Distinguished Member
We've simply got to many people now, 8 million of working age not contributing anything and that will be added to once the public sector cuts kick in. I see the future as cutting benefits and when you've gone as far as you can in that direction you increase taxes on the working.

Idealistic but for me I'd look in the direction of trying to do a deal with Australia to ship some of our benefit claimants over there.

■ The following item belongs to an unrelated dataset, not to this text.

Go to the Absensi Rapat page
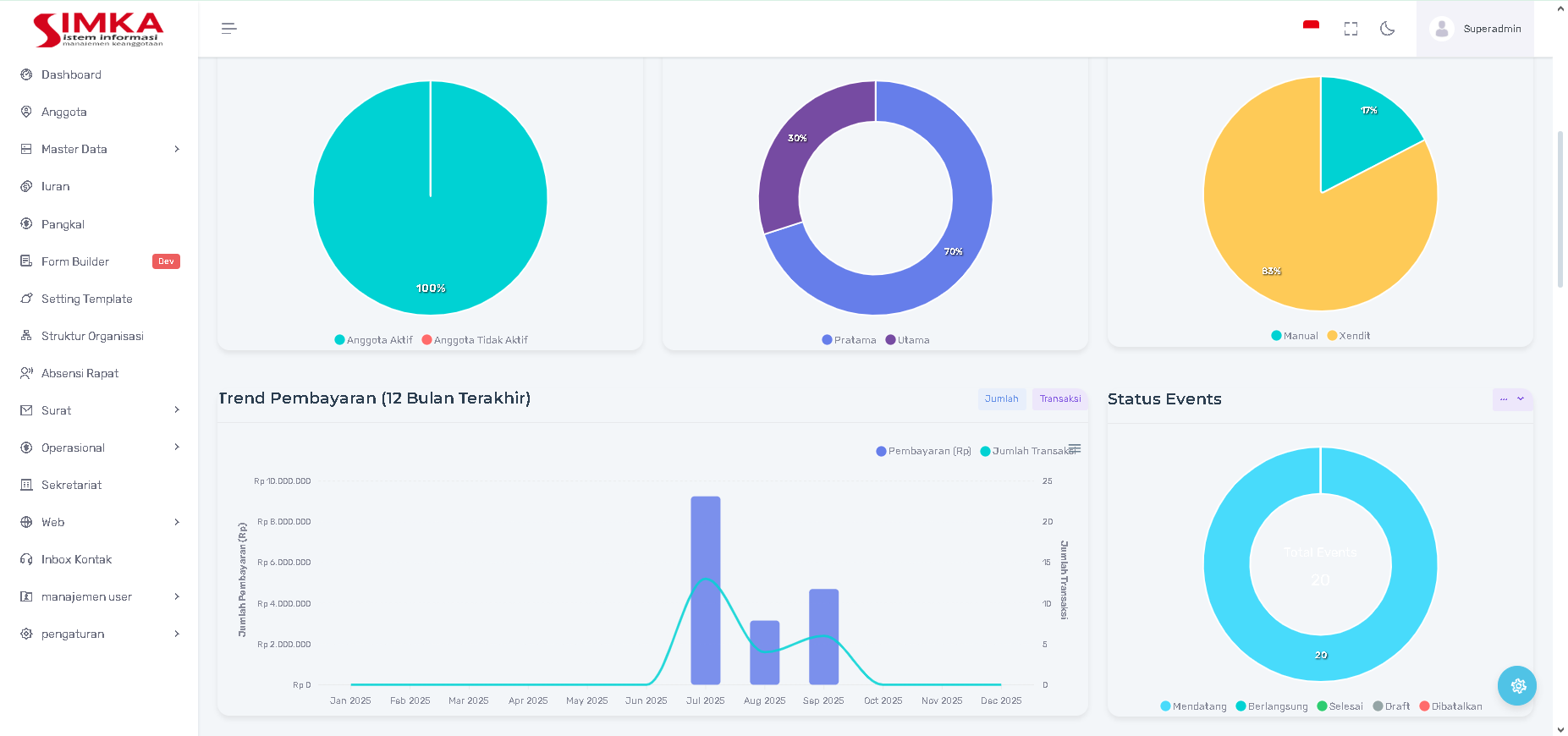1568x736 pixels. click(80, 373)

I know it's quite a hostile place (outback etc) but they are not short of space their and you could probably build much cheaper homes.
 

Kebabhead

Distinguished Member
Idealistic but for me I'd look in the direction of trying to do a deal with Australia to ship some of our benefit claimants over there.

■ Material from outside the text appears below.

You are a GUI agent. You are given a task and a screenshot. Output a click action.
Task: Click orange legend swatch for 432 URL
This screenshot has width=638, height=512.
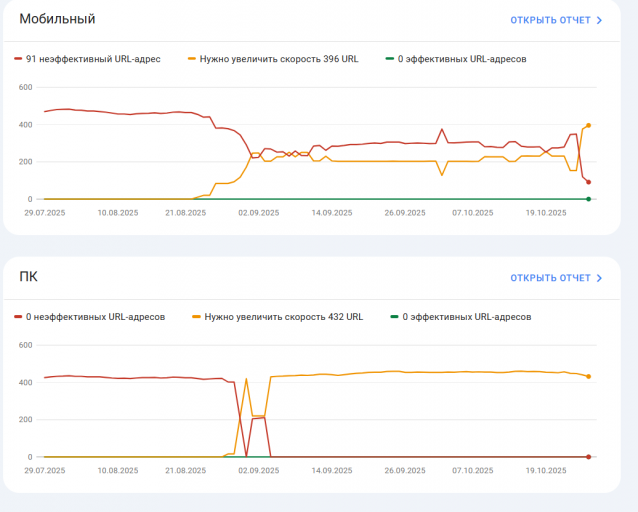(197, 317)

Sorry but whilst Australia may be part of our commonwealth they have their own Government and there is no way they would accept this
 

technoman28

Prominent Member
The question is more if you voted tory, are you happy with the way things are and the measures that are being brought in?

If you voted lib/dem, are you happy that they are in a position to make some of the changes that they proposed?

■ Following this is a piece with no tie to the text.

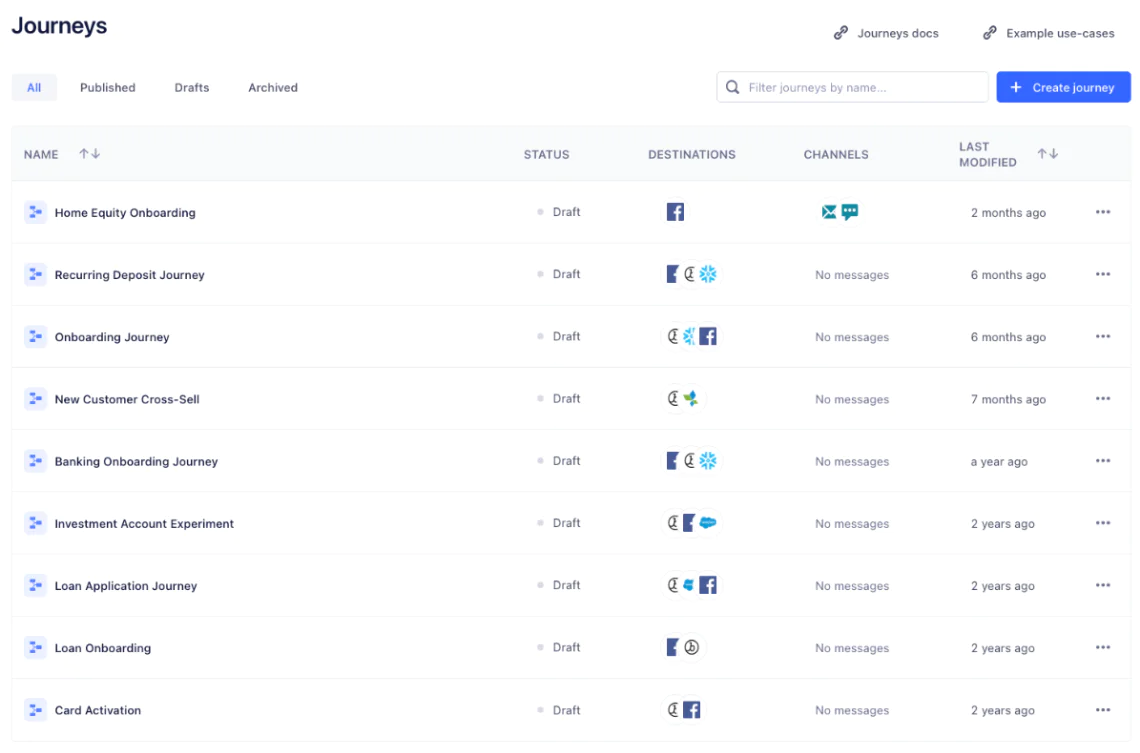Viewport: 1140px width, 753px height.
Task: Click Salesforce cloud icon in Investment Account Experiment row
Action: pyautogui.click(x=708, y=523)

If you voted labour, do you agree with any of the proposals and measures?

On the coalition debate, I see it as a bit of a marriage of conveniance, with rocky roads ahead, labour/lib may have been better long term for the libs, but they only really had one choice from the start.
 

Rasczak

Outstanding Member
I voted for the Conservatives for a few reasons:
- To ensure economic recovery
- To resolve the energy crisis
- To clamp down on Welfare expenditure
- To ensure renewel of Trident
- To see the introduction of the Supremacy Act

Broadly speaking the coalition is doing much of what I want - the budget was okay, welfare spending is being reigned in (a small way anyway) and Trident is being quietly renewed.

But what it a complete show stopper for me is the nuclear power issue - the decision to provide no public funding puts the building of such stations in grave danger. We need to recognise we have to develop a viable energy plan if we are to reduce our reliance on imported energy - something likely to become very expensive in the fuure. I see this decision as equally, if not more, damaging than what Brown did to the economy.

I am also disappointed with the lack of the promised UK Supremacy Act. Whilst pro-Europe myself, much of the UK isn't. This act could have walked the tightrope of public opinion by being in Europe but not visibly shunted around by Europe. Instead the anti-European feeling will continue to grow threatening our continued membership of the EU - something that could again have very grave consequences for the country.

Finally I am pretty appalled by the proposed changes to the constitution. Not the House of Lords reform - that is long overdue - and the reduction in MPs and even a referedum on voting reform is okay with me. But what I think is absurd is changing the rules for the dissolution of Parliament to 55% of MPs just to satisfy the vanity of Lib Dems.

All in all then I view this coalition as a dangerous beast - one that could serious harm Britain and her peoples interets for decades - and thus hope it dies a quick death in the months ahead.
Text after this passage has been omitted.